Зато в советское время были многочисленные кружки — танцевальные, спортивные. В отличие от сегодняшнего дня — все бесплатные! Только в музыкальной школе надо было платить. Сколько — зависело от отделения и от зарплаты родителей. Я училась на фортепианном и платила максимальную сумму — 23 рубля в месяц. Огромные деньги по тем временам, когда у некоторых зарплата — 70 рублей, а 120—130 это было ну очень хорошо...
— Неужели в общеобразовательной школе вас ничего не радовало?
— Мне понравилось туда ходить, только когда в 12 лет начала влюбляться — это было единственным стимулом. (Смеется.) Но и этот период продлился недолго, потому что уже в восьмом классе я стала думать только о поступлении в театральный институт, перешла в другую школу, где был театральный класс. Я была так нацелена на профессию, что меня уже и мальчики перестали интересовать! Хотя я сама лет с тринадцати сильно нравилась мальчикам, почему-то пользовалась у старшеклассников успехом.
— В театральном классе, наверное, оказались в своей тарелке?
— Нет, ушла через полгода. Да, там были занятия по актерскому мастерству, но не было веры педагога в ученика — той веры, которая окрыляет, той веры, которой заряжал своих учеников Табаков. Так что я доучивалась в обычной школе, где когда-то директором была первая учительница моего папы. Изучала ненавистные математики-физики и считала дни до того момента, когда все это закончится. А параллельно занималась вокалом и готовилась к экзаменам в театральный. Для многих девочек последний звонок это событие, о котором они помнят всю жизнь. А я о нем запомнила только то, что была одета во все мамино — в ее платье и ее сабо. Но меня это совершенно не волновало, потому что на следующий день я уже отправилась в подвал на улице Чаплыгина, в Театр-студию Табакова. Там абитуриенты, которые поступили к Олегу Павловичу, репетировали самостоятельные отрывки.
— Вы хотели учиться именно у Табакова?
— Да, мечтала, он же в то время был самым крутым педагогом, как сейчас сказали бы. (Улыбается.) Но Олег Павлович в этом году курс не набирал. Но обо всем по порядку...
У мамы была знакомая, которая работала концертмейстером в Школе-студии МХАТ (до сих пор там работает). Через нее мама месяца за два до моего поступления договорилась с профессором школы Ольгой Юльевной Фрид, чтобы она меня послушала. Фрид послушала и сказала маме: «Ну, с ее внешними данными это вряд ли. Пусть она в зеркало на себя посмотрит — что она сможет играть?!» Я действительно была такая пухлая, рыжеволосая, с щечками. А тогда в Школу-студию принимали стандартно: вот эта девочка героиня, вот эта — субретка. Такой подход был и в самом МХАТе. А у меня выраженного амплуа не было. А Олег Павлович мыслил нестандартно и брал студентов, не обращая внимания на амплуа. Для него главным было, есть у человека энергия или нет. А из меня перло — об этом тоже чуть ниже.

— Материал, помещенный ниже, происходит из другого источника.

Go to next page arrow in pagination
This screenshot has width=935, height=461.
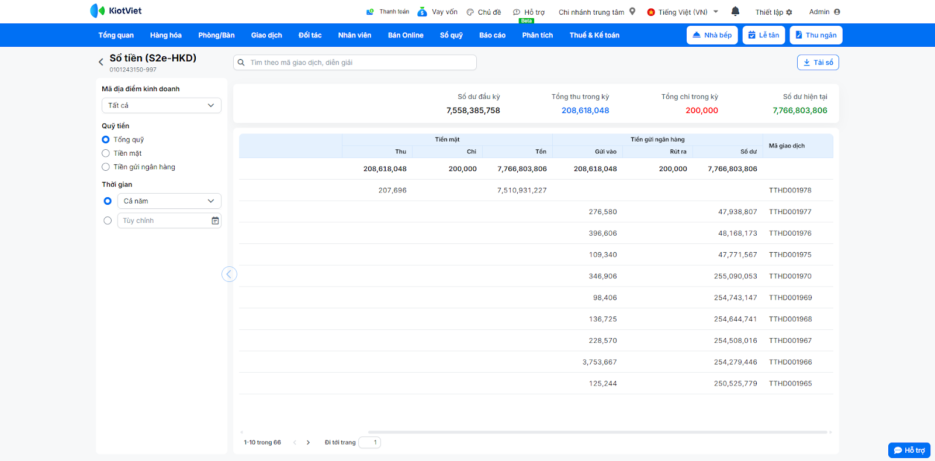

После слов Фрид мне так обидно стало, я подумала: «Да пошли вы все!» Ничуть не потеряла веру в себя, наоборот, мне это даже помогло. Я собралась и еще больше поверила, что у меня все будет круто. Кстати, на экзаменах я заметила разницу между нами, москвичами, и ребятами из провинции. Они были хуже иногда воспитаны, не всегда хорошо начитанны и образованны, но были смелее, наглее и свободнее нас. Не думали, как выглядят, а выкладывались на все сто. И поэтому выигрывали на фоне более зажатых москвичей. Другое дело, что через год-два наглость проходит, и если человек не развивается, то начинает тормозить. Но на экзаменах часто выигрывали приезжие. Я помню девочек с Волги — красивых, рослых, боевых, кровь с молоком. Петербурженки и москвички на их фоне казались немножко дохлыми.
Как все абитуриенты, поступала во все театральные вузы. В «Щуке» слетела со второго тура, в «Щепке» — с первого. А в ГИТИСе слетела вообще с прослушивания. На нем попала в последнюю «десятку» и прождала своей очереди три часа, а там даже лавочек не было. Вошла усталая, и тут педагог встречает нас словами: «Тут все метят в артистки, но очень многим эта профессия противопоказана!» После такого монолога, конечно, плохо прочитала. Но я не расстраивалась. Мне было 16 лет, и если бы не поступила, пробовала бы на следующий год. Тем более что во время прослушиваний приобрела хороший опыт: видела, как и что абитуриенты читают, как на это реагируют педагоги.